Task requirements -
Transcribe exactly the entries from the "You are a computer-use agent." line to the end, both included, minus pictures.

Information shown -
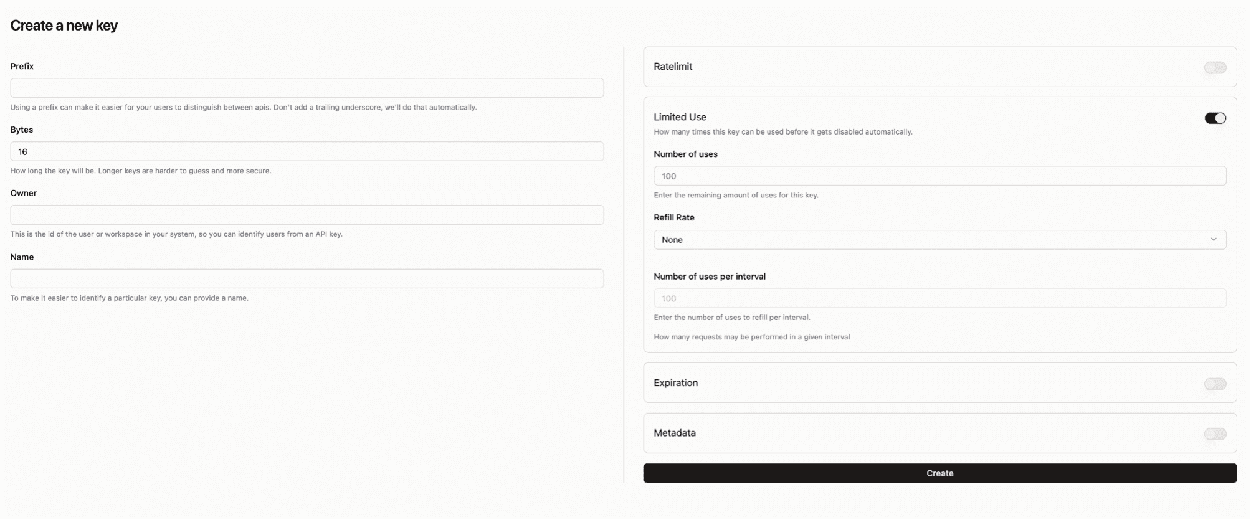
Task: Click the Metadata section header
Action: pos(675,433)
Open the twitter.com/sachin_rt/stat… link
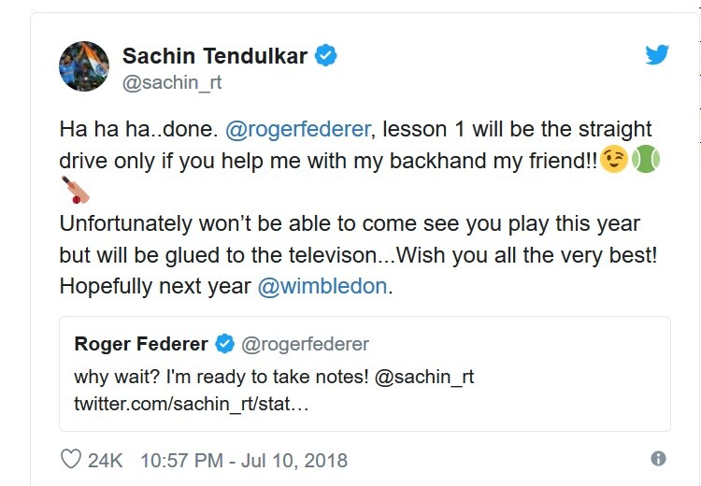Image resolution: width=701 pixels, height=486 pixels. click(191, 404)
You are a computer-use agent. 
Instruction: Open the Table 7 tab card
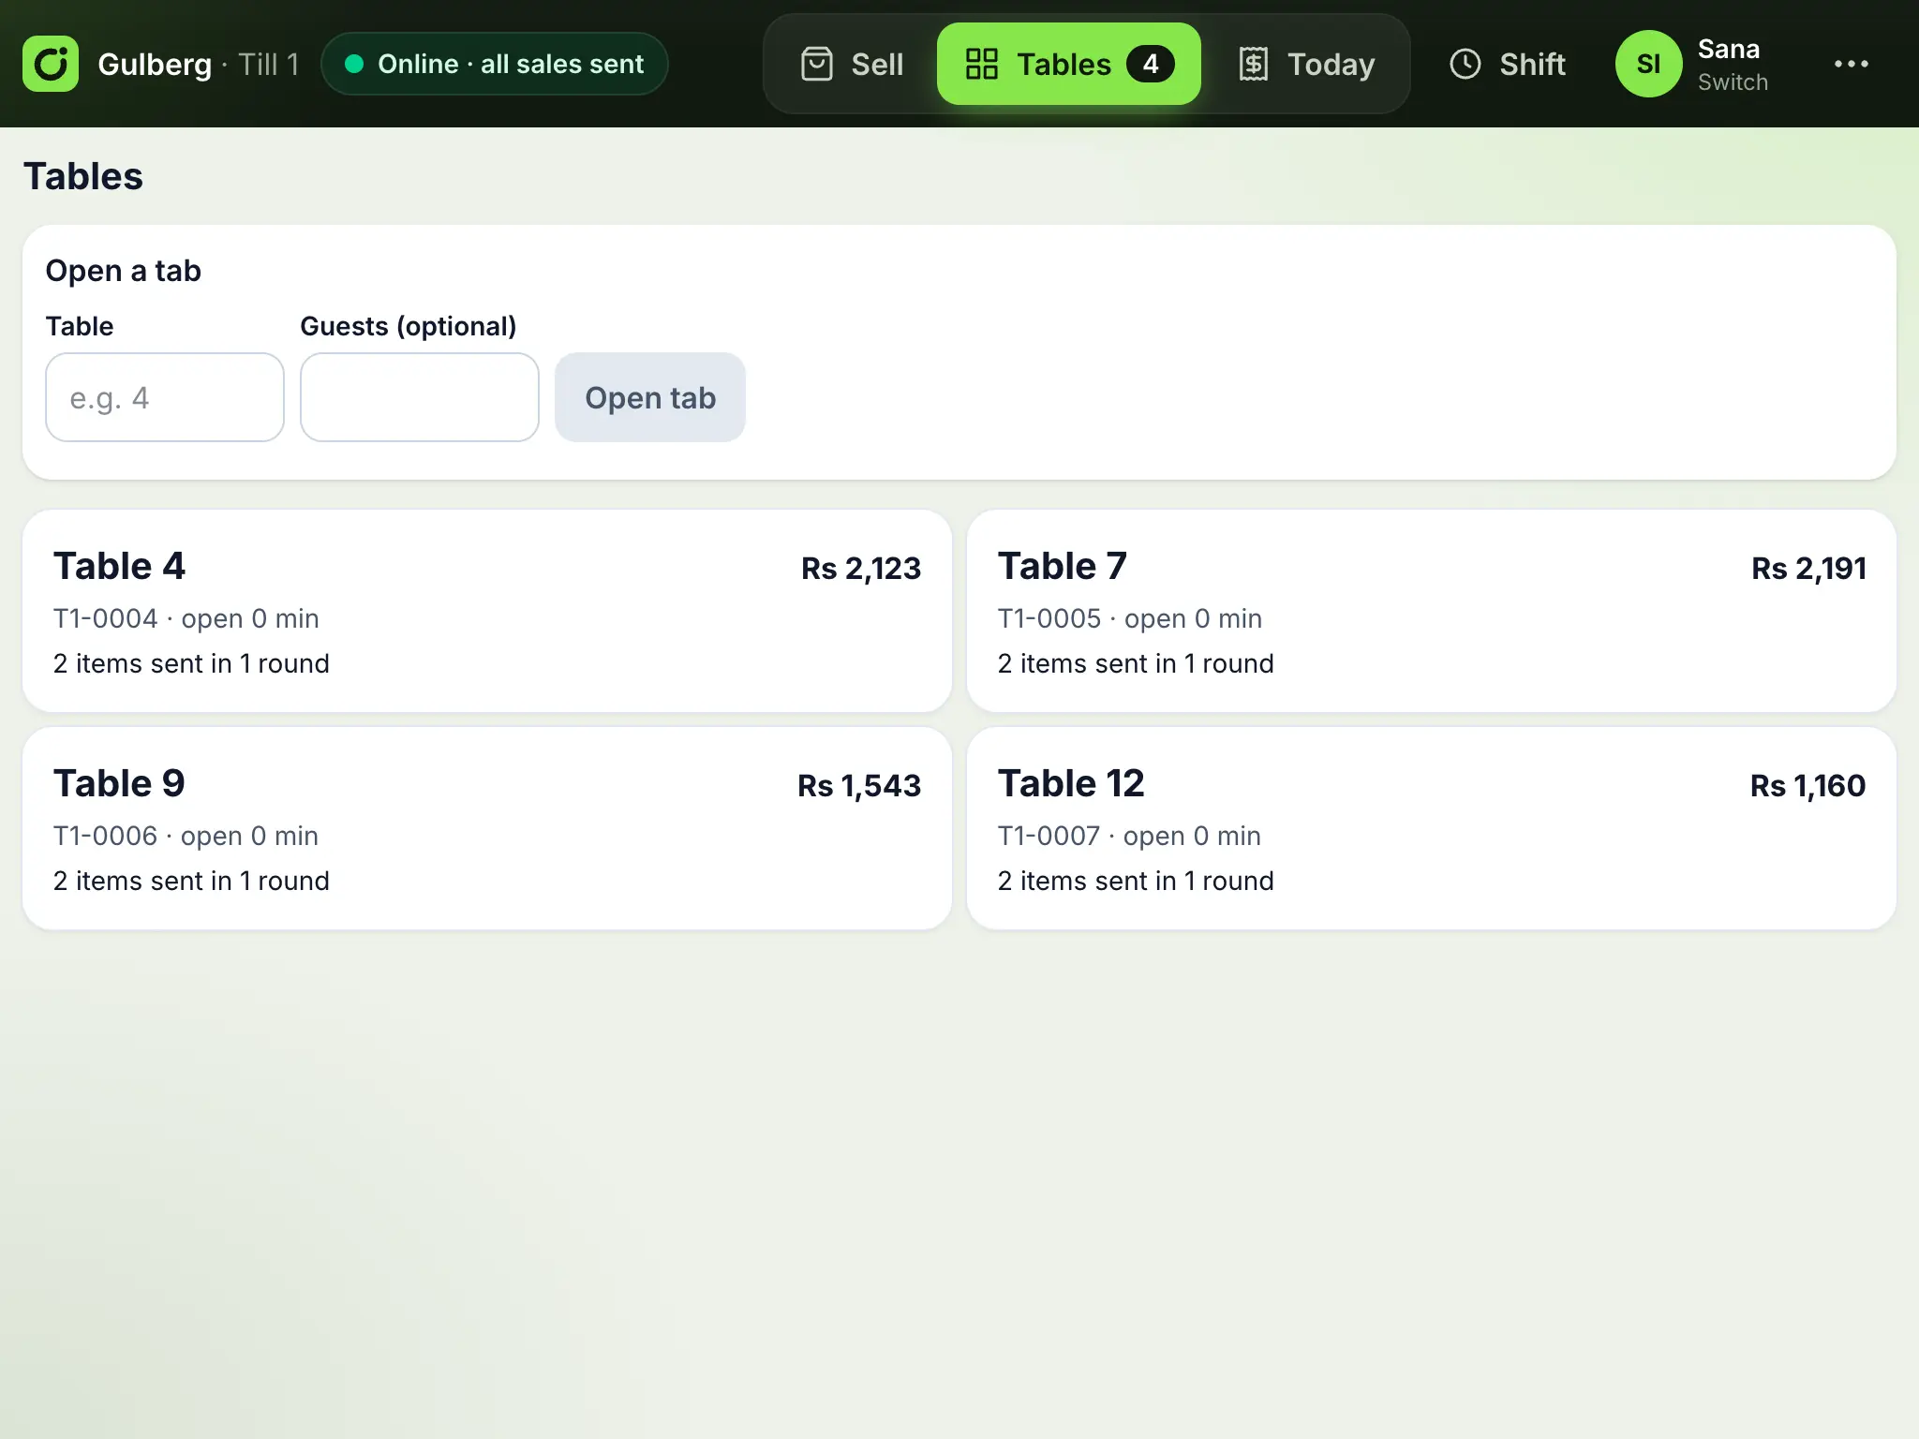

Answer to the problem -
You are a computer-use agent. 
Instruction: Open the Table 7 tab card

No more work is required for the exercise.